I don't see the other messages that you mentioned in your first post ("calling Communicator::destroy", etc), are you sure that the server properly shuts down and terminate?
Could you run again your test with the following trace properties enabled on the node:Ice.Logger.Timestamp=1
IceGrid.Node.Trace.Activator=2
IceGrid.Node.Trace.Server=3
IceGrid.node.Trace.Adapter=3
And the following poperty for the IceGrid regsitry:IceGrid.Registry.Trace.Locator=3
Ideally, the easiest for me to investigate this problem would be a small self-contained test case. I tried to reproduce your issue with the IceGrid simple demo by introducing a dependency between 2 servers but it worked as expected.
Cheers,
Benoit.0 -
Hello, I've attached the test rerun with the requested trace properties. Also, I've restored the debugging print statements indicating waiting for shutdown, go t shutdown, destroying communicator and communicator destroyed.
One other possible clue. In this case, there are actually 3 servers and a client involved:
TestClient ->
RemoteAbstractGenerator ->
LocalAbstractGenerator ->
LocalGetDocumentServer
The adapter timeout messages at 10/09/06 12:56:04.743 look very interesting.0 -
A clue?
I put together a simple test case:
t1.java-> (Client)
l1.java ->
l2.cpp ->
l3.java
Unfortunately, the test case in its simplest form does not exhibit the problem. However, when I put in a delay between waitForShutdown and destroy in l2.cpp, I do got a consistent Ice.NoEndpointException. I'm not sure that this is the same error that I see in my application, (that's the problem with simplified test cases) but it very well might be and it looks like problem behaviour.
The reason that I think this might be a clue is that the second server in my application (LocalAbstractGenerator) is a huge slow application that could take a while to shut down. It looks like it might be the case that IceGrid has problems with applications that shut down slowly.0 -
Hi Bruce,
Thanks, I think I better understand what is happening now.

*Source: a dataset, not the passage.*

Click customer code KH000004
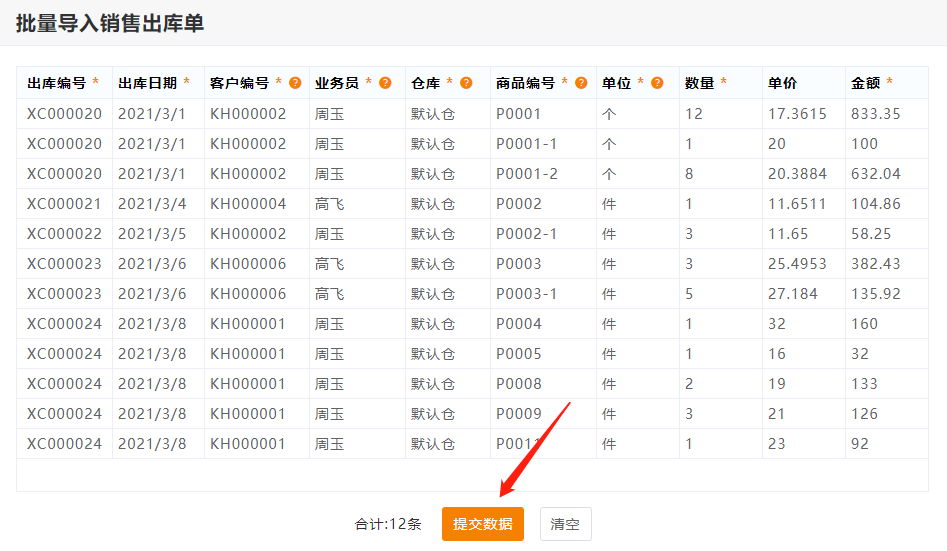The height and width of the screenshot is (551, 947). (248, 204)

IceGrid doesn't know when a process is being deactivated until it actually detects its termination. So if for some reasons it takes a long time for the process to exit after the communicator shutdown, clients might get Ice::NoEndpointException exceptions as you are seeing.
When the communicator is shutdown, the object adapters are deactivated. Upon deactivation, each object adapter clears its endpoints from the IceGrid registry (that's when you see the "server `...' adapter `..' deactivated" messages). If a request on an indirect proxy from the deactivated object adapter is made at that time, IceGrid sees that the object adapter endpoints are null and tries to activate the server but since the server is still running it believes that the adapter activation actually timed out... that's when you see the adapter activation timeout messages.

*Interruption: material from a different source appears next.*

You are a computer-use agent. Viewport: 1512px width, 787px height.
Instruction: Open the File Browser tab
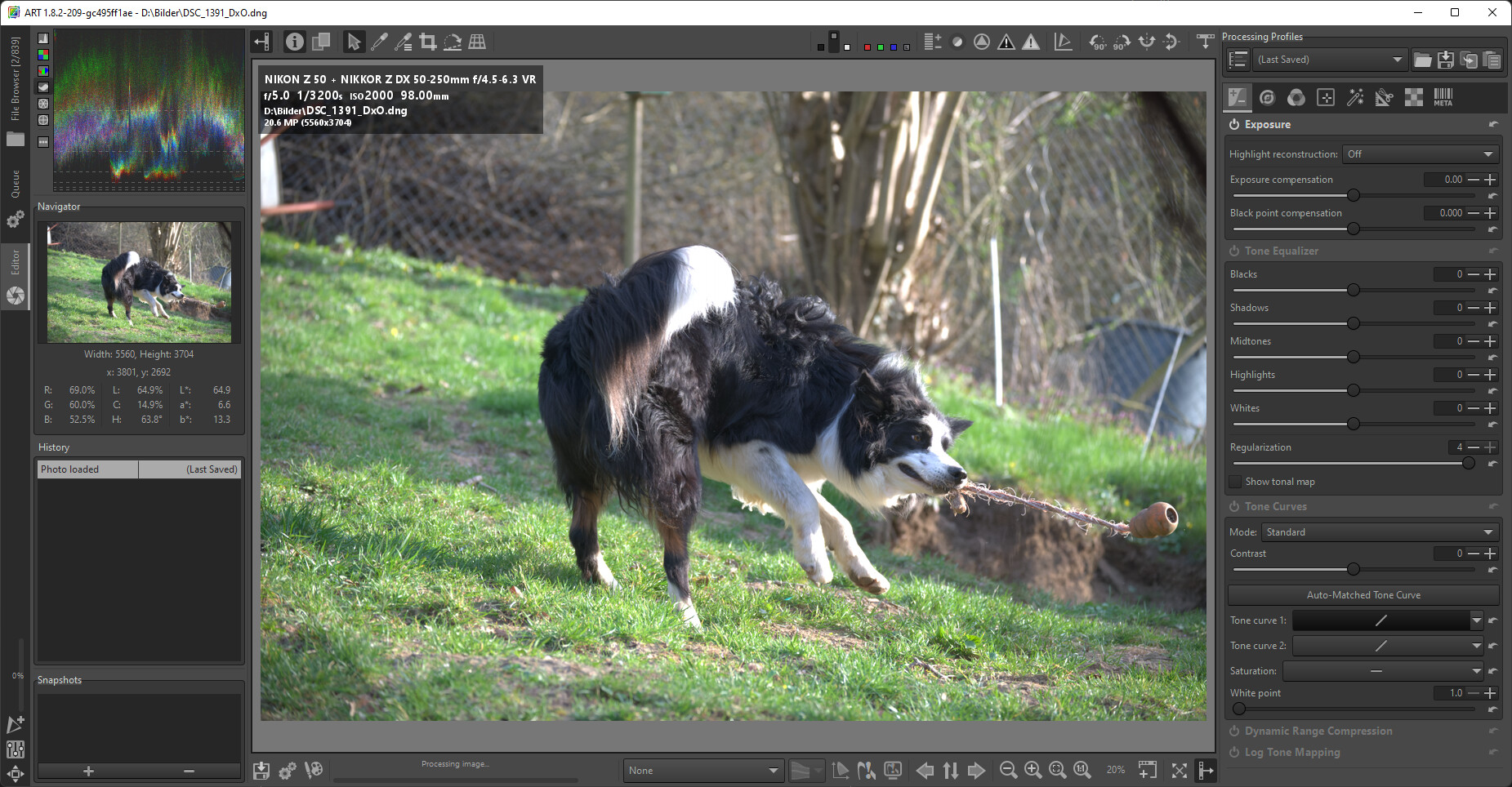click(x=15, y=79)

I still don't know why it takes so long for the node to detect the termination of your server. If the machine is heavily loaded when your server terminates or if it takes a long time for the process to terminate after main() returns (is your process perhaps consuming a lot of memory causing a lot of swapping on the disk?), it's possible that the node doesn't detect the process termination in a timely manner.
One way to prevent the Ice::NoEndpointException exceptions to occur would be to have a notification of the server deactivation before the process actually terminates. This would allow to queue requests from clients until the server terminates and is re-activated. I'll add this on our TODO list!
In the meantime, the best is probably to not use Ice.ServerIdleTime for your slow server. If its activation/deactivation takes a long time, it's probably best to keep it active all the time.
Let me know if you have more questions about this!
Cheers,
Benoit.0